Les Romains se hâtent d'entrer en lice pour ne pas laisser au vainqueur une si riche proie. Quand ils arrivent en 149 av. J.C., déjà la guerre est déclarée; Utique, voyant Carthage menacée, se donne aux Romains; c'est pour eux un port et une forteresse à trois lieues de Carthage. Aussitôt, les deux consuls Censorinus et Manilius partent avec une flotte nombreuse et 80000 légionnaires. Des députés arrivent encore: "Les Carthaginois", disent-ils, "se remettent à la discrétion du peuple romain." On leur promet la conservation de leurs lois, de leur liberté et de leur territoire; mais ils enverront à Lilybée en Sicile, 300 otages, choisis parmi les enfants des familles maîtresses du gouvernement. Les otages livrés, les consuls déclarent que c'est en Afrique seulement qu'ils feront connaître leurs dernières intentions; et ils passent la mer avec leur formidable armée, sans que Carthage, assurée de la paix, envoie à leur rencontre une seule galère. Arrivés à Utique, ils demandent aux Carthaginois leurs armes. On leur apporte plus de 200000 armures, 2000 catapultes, et un nombre infini de traits de toute espèce. "Maintenant", disent-ils, "vous abandonnerez votre ville et vous irez vous établir à 10 milles dans les terres." C'est une infâme perfidie. Les consuls y ajoutent la dérision. Censorinus leur vante les avantages de la vie agricole, loin de cette mer trompeuse dont la vue nourrit leurs regrets et de dangereuses espérances. Le sénat révèle donc aux carthaginois leur sort : leur ville est condamnée, elle sera rasée, mais les habitants peuvent se retirer sur un lieu qu'ils choisiront au sein de leur territoire.

149-148 av. J.C.

Les carthaginois résistent

A cet ordre cruel, Carthage se soulève et veut lutter contre les romains. Les patriotes ressaisissent le pouvoir; les partisans de Rome sont massacrés; on ferme les portes; les temples sont transformés en ateliers. Les carthaginois, sous le commandement d'Hasdrubal refont leurs armements et fabriquent des projectiles : nuit et jour, jeunes et vieux, hommes et femmes, tous travaillent, forgent, entassent armes et machines. Les femmes donnent leur chevelure pour faire des cordages; les esclaves sont affranchis et enrôlés; et Hasdrubal, un des chefs du parti populaire, tient la campagne avec 20000 hommes qu'il n'avait pas voulu désarmer. Les consuls assiègent la cité punique. Manius Manillus qui commande l'armée de terre plante son camp en face du mur de la citadelle : au même moment Lucius Censorinus avec la flotte commence les opérations par mer. Les romains tentent l'assaut trouvent les murs garnis de défenseurs, échouent dans trois attaques, et voient leurs machines et une partie de leur flotte incendiées. Derrière eux les campagnes se soulèvent, et Asdrubal (Hasdrubal) réunit, dans son camp de Néphéris, jusqu'à 70000 hommes. Le siège traîne en longueur.

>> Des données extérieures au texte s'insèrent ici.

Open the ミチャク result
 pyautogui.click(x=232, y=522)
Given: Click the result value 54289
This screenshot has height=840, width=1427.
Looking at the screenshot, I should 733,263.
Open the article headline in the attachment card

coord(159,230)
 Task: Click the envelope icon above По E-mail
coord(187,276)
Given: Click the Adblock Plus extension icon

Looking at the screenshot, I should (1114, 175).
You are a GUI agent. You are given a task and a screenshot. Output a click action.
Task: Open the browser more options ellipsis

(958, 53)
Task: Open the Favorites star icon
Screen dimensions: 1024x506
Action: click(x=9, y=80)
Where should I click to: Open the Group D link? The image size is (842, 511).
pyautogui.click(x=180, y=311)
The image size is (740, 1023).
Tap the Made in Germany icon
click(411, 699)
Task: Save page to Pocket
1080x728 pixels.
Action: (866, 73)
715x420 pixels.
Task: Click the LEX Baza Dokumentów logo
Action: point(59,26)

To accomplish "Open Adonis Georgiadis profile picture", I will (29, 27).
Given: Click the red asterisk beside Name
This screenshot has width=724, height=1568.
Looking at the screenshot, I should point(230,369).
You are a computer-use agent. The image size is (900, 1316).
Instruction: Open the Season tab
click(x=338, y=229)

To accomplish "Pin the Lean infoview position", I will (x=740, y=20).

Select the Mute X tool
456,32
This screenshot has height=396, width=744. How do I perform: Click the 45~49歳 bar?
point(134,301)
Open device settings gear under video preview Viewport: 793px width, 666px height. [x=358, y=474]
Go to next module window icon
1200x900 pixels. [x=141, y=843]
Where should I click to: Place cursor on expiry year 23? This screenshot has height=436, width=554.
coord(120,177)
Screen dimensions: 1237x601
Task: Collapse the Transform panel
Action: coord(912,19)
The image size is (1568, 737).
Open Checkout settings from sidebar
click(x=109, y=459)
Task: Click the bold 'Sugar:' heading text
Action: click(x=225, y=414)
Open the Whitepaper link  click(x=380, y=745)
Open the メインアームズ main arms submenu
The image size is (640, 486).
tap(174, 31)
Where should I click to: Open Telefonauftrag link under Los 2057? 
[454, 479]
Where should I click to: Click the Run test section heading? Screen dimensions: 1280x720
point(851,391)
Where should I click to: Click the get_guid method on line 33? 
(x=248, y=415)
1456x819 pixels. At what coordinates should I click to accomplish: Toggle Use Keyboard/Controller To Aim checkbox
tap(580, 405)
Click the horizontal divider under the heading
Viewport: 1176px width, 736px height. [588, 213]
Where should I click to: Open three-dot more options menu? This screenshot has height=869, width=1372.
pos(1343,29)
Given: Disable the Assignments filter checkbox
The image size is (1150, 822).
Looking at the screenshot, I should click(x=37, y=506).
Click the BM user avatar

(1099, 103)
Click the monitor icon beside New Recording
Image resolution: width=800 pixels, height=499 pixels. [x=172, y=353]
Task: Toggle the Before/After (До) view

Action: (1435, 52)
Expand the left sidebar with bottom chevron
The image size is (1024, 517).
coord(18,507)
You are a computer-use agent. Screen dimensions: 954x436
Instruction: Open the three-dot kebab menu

Dans cette armée sert, comme tribun légionnaire, Scipion Emilien, fils de Paul-Emile et petit-fils de Scipion l'Africain. Il a leurs vertus et leurs talents. Un jour une colonne d'attaque se trouvait compromise, et aurait été massacrée s'il ne l'avait dégagée avec des troupes de réserve. Une autre fois, en se portant rapidement sur les derrières de l'ennemi, il sauva le camp de Manilius. L'armée lui doit encore son salut dans une expédition dirigée contre Hasdrubal et qui avait été mal conduite. D'autres services augmentèrent son crédit sur les soldats et sa renommée à Rome. Il gagna un général carthaginois qui passa dans le camp romain avec 2000 cavaliers. A la fin de l'année 149 av. J.C., il dissipe la jalousie et les soupçons de Massinissa, qui commençait à croire qu'après la ruine de Carthage viendrait la sienne. Au moment, d'expirer, le vieux roi chargea Scipion de partager ses Etats entre ses trois fils : Micipsa, Gulussa et Mastanabal.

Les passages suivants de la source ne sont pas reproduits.